Robust Coordination under Misaligned Communication via Power Regularization
Nancirose Piazza, Amirhossein Karimia, Behnia Soleymanib, Vahid Behzadan, Stefan Sarkadi
TL;DR
The paper addresses the vulnerability of communication-enabled multi-agent reinforcement learning to misaligned or adversarial messages. It introduces Communicative Power Regularization (CPR), which augments standard power regularization by explicitly accounting for the power of communication and incorporating adversarial messages during training. CPR combines standard power with a communication-specific term, integrating it into the agent value function via $V_i(s, a) = V_i^ ext{\pi}(s, a) + \lambda V_i^{\pi, \rho_{ij}}(s, a)$ and defining $\rho_{ij}^{\text{CPR}} = \rho_{ij}^{\text{Standard}} + \rho_{ij}^{\text{Communication}}$ with $R_i^{\text{power}}(s, \pi) = -\rho_{ij}^{\text{CPR}}(\pi^i, \pi^j, s^i, m^j)$. Empirical results in Grid Coverage, Predator-Prey, and Red-Door-Blue-Door demonstrate that CPR enhances robustness to adversarial communication while preserving cooperative performance, and in some cases yields large improvements and better stability.
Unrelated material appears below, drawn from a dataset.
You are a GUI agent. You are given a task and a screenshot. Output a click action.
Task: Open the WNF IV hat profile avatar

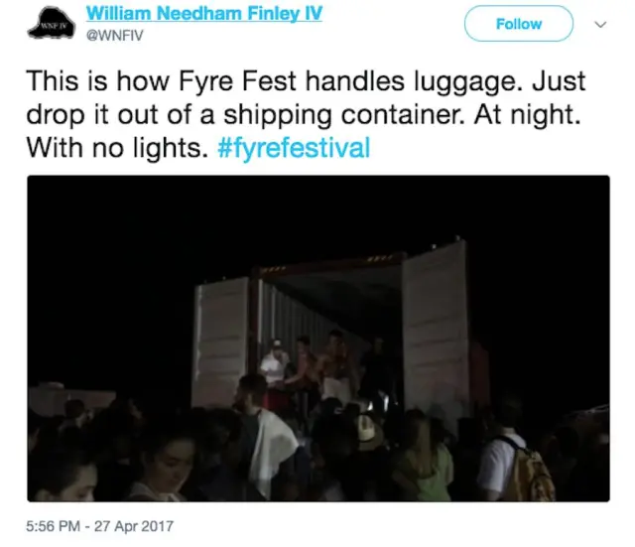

Overall, CPR offers a scalable, practical approach to secure and resilient cooperative MARL under misaligned communication.
Abstract
Effective communication in Multi-Agent Reinforcement Learning (MARL) can significantly enhance coordination and collaborative performance in complex and partially observable environments. However, reliance on communication can also introduce vulnerabilities when agents are misaligned, potentially leading to adversarial interactions that exploit implicit assumptions of cooperative intent. Prior work has addressed adversarial behavior through power regularization through controlling the influence one agent exerts over another, but has largely overlooked the role of communication in these dynamics. This paper introduces Communicative Power Regularization (CPR), extending power regularization specifically to communication channels. By explicitly quantifying and constraining agents' communicative influence during training, CPR actively mitigates vulnerabilities arising from misaligned or adversarial communications. Evaluations across benchmark environments Red-Door-Blue-Door, Predator-Prey, and Grid Coverage demonstrate that our approach significantly enhances robustness to adversarial communication while preserving cooperative performance, offering a practical framework for secure and resilient cooperative MARL systems.